"Yes, portfolio management is great,
but what about the proverbial gut feel?"
An attendee of my Project Portfolio Management
workshop at a large German conglomerate
Sometimes there comes a proposal across the steering committee's table that scores very low across almost all of the scoring criteria and yet the key decision makers feel that this is a very important and valuable initiative that can become the next breakthrough project that would generate millions if not billions of dollars for their company.

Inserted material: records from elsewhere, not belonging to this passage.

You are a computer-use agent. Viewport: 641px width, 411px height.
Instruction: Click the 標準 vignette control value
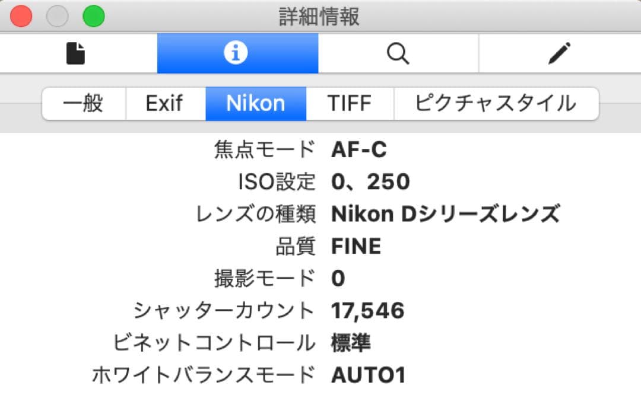tap(349, 342)
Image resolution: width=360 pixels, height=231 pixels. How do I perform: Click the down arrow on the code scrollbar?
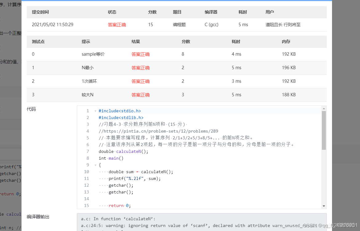(324, 205)
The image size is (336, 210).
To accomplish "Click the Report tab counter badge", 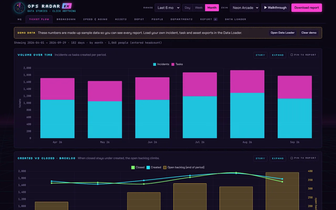I will (x=215, y=19).
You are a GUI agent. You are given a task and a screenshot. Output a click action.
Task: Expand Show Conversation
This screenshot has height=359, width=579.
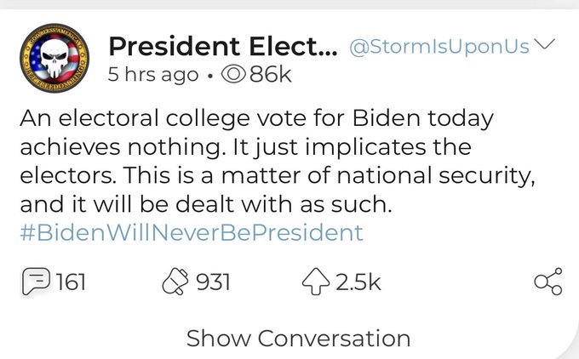(x=298, y=338)
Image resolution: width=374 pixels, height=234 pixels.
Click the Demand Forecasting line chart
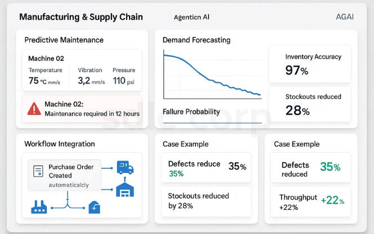pos(212,75)
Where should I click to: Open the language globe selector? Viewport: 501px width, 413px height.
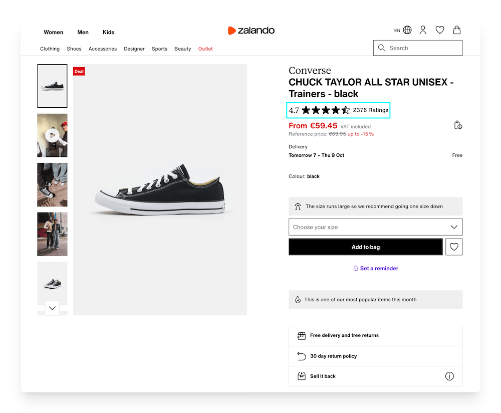(x=407, y=30)
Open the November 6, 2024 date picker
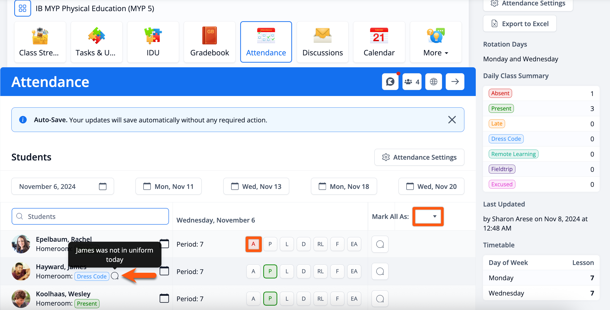This screenshot has width=610, height=310. tap(62, 186)
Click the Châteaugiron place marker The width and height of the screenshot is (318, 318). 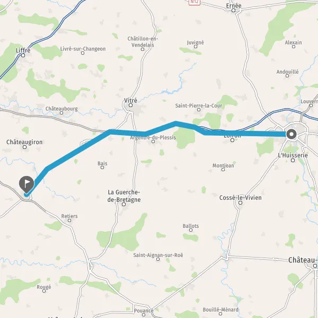(24, 147)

Let me use a somewhat “fantasy” scenario to illustrate this concept. The work on the first iPhone started in Apple in 2004. I don’t know whether Apple used a portfolio scoring model to assess its project ideas. If they had one, I wouldn’t know what variables exactly they use in it. So, let us make two not-too-far-fetched assumptions:
- Apple does use a portfolio scoring model
- Apple’s scoring algorithm is not too dissimilar with other hi-tech product companies
If we continue our logical line of thinking, then it is safe to expand the second point and assume that their imaginary scoring model included parameters like:
- Financial value,
- Competitive advantage,
- Technical risk,
- Commercialization risk,
- Technical feasibility and
- Time to market
Let us try to pretend that we are in the same room with Steve Jobs where he just proposed to embark on creating something called a “smart phone”. What would the assessment of this proposal look like in 2004?